§ WORK INSTRUCTION
Repeat exactly the lines below, from the line containing "Доска для пиццы 360*20 мм (47, 1350)" through the last line, both included. Leave out any pictures.

§ DATA FOR REVIEW
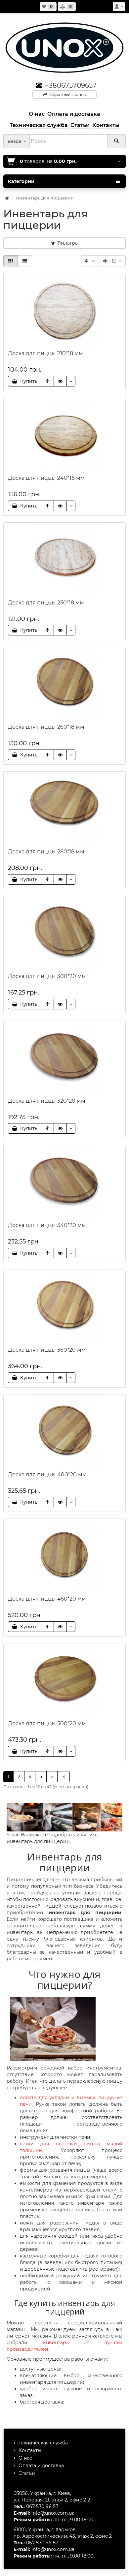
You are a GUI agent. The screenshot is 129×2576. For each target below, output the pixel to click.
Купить (27, 381)
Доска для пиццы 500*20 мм (47, 1723)
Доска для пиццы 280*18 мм (46, 851)
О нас (25, 2458)
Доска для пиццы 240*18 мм (46, 478)
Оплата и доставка (41, 2466)
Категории (21, 181)
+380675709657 (71, 85)
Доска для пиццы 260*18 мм (46, 727)
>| (63, 1777)
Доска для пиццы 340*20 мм (47, 1225)
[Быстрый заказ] (47, 381)
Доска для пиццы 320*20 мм (46, 1101)
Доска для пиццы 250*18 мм (46, 602)
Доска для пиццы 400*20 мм (47, 1474)
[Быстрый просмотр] (60, 381)
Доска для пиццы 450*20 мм (47, 1599)
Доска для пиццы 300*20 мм (47, 976)
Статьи (27, 2473)
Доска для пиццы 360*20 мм (47, 1350)
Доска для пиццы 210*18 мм (45, 353)
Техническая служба (43, 2443)
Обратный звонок (66, 94)
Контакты (30, 2450)
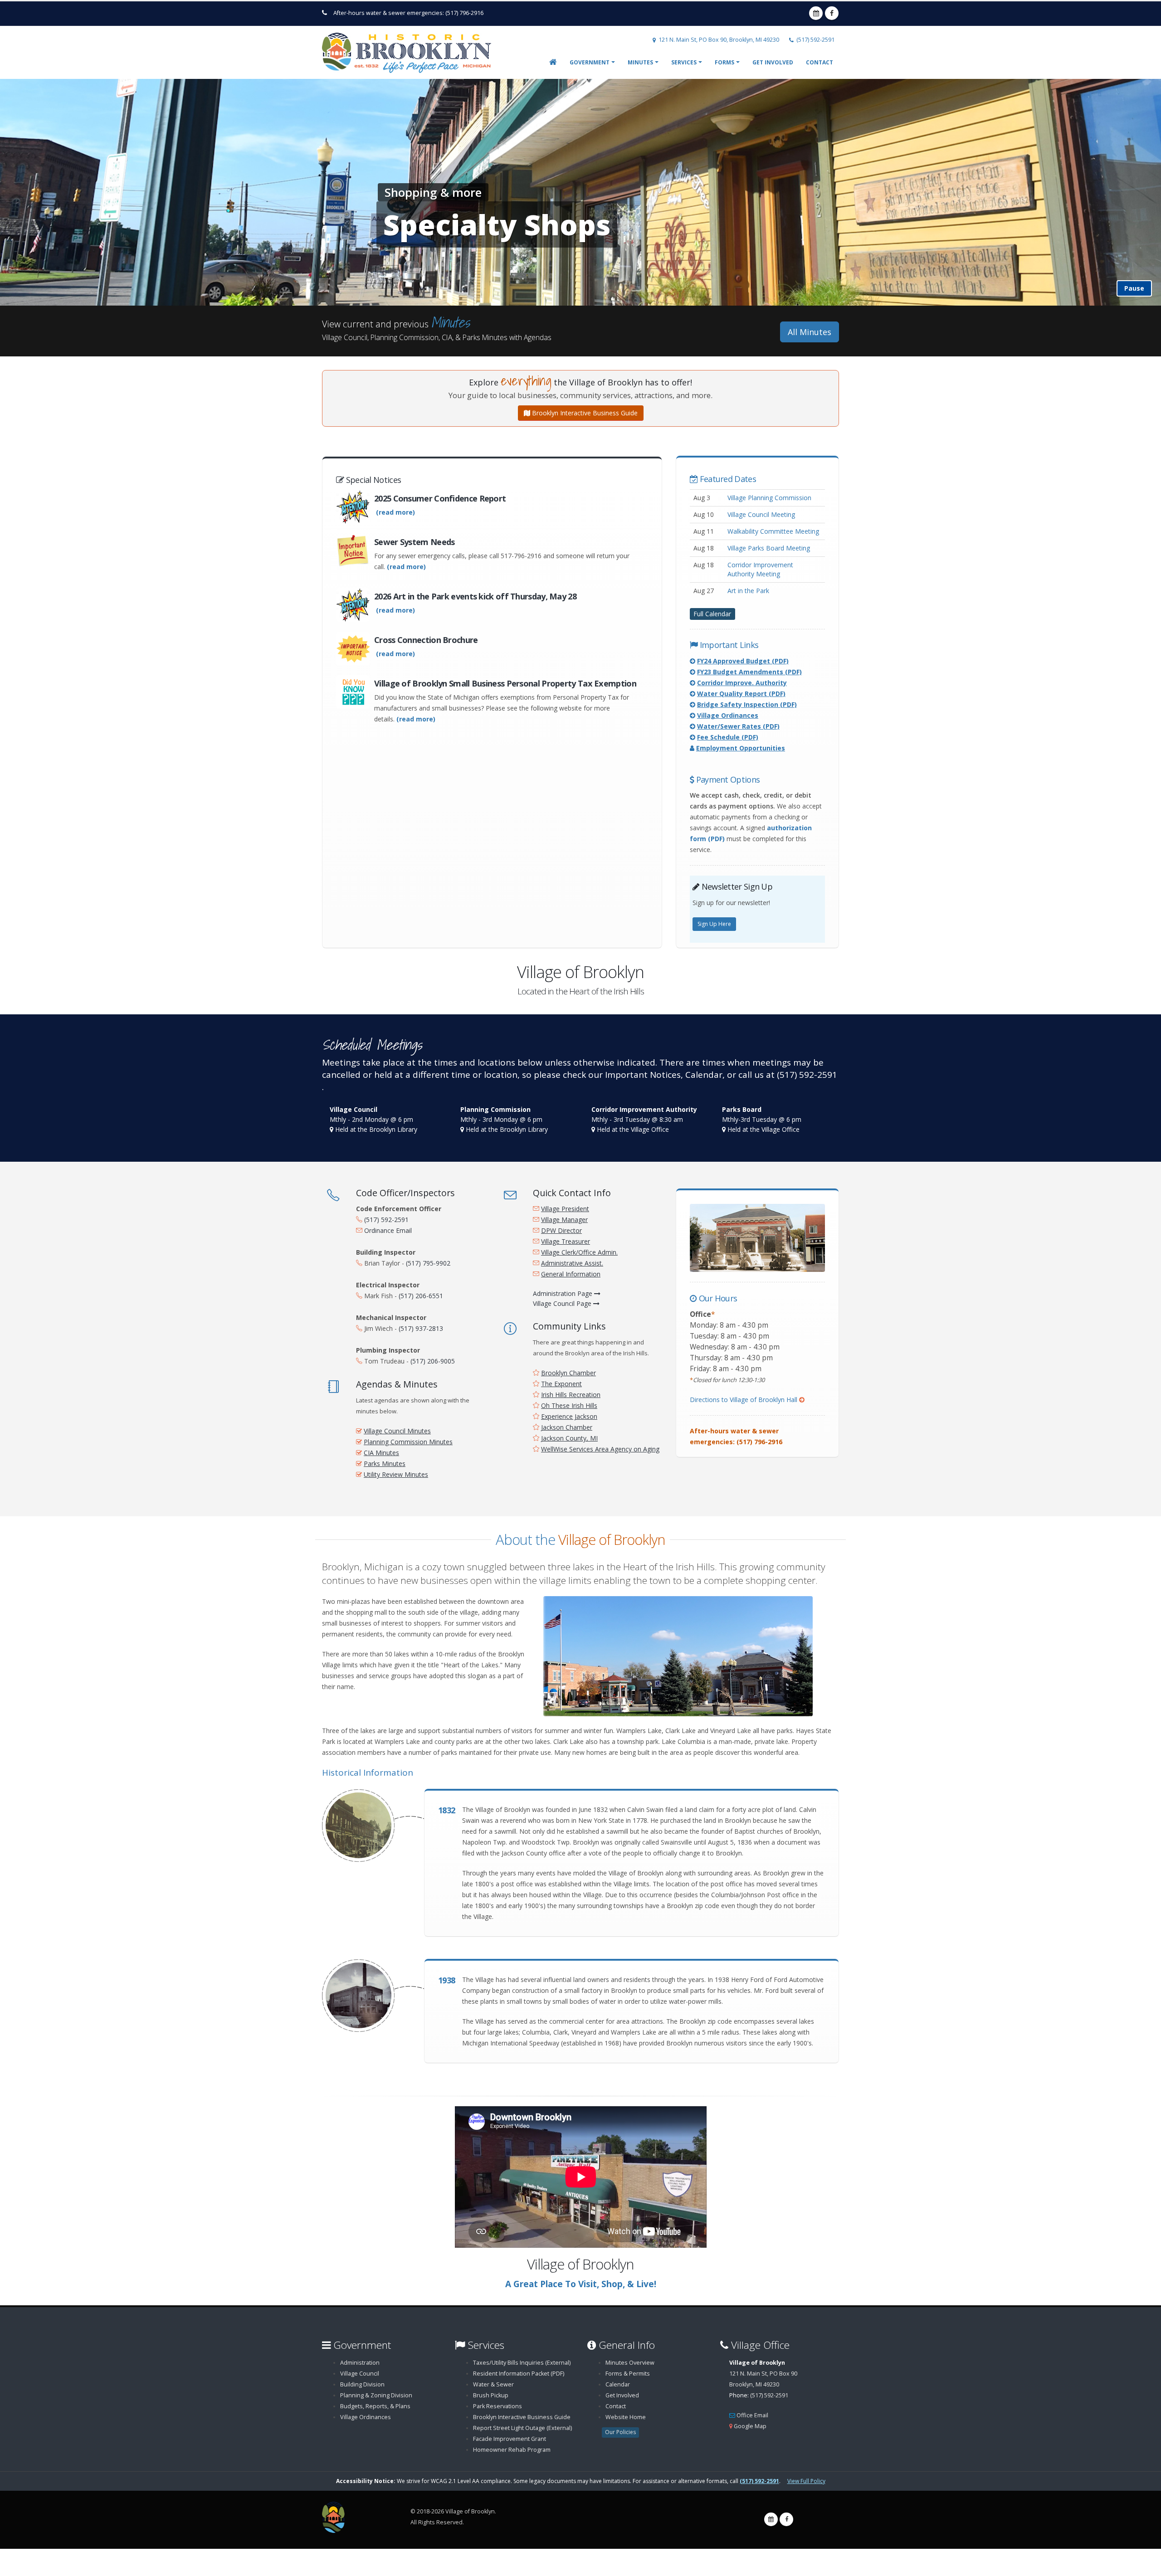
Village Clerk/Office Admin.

§ ANSWER
Доска для пиццы 360*20 мм (47, 1350)
Доска для пиццы 210*18 мм (45, 353)
Техническая служба (43, 2443)
Обратный звонок (66, 94)
Контакты (30, 2450)
Village Clerk/Office Admin.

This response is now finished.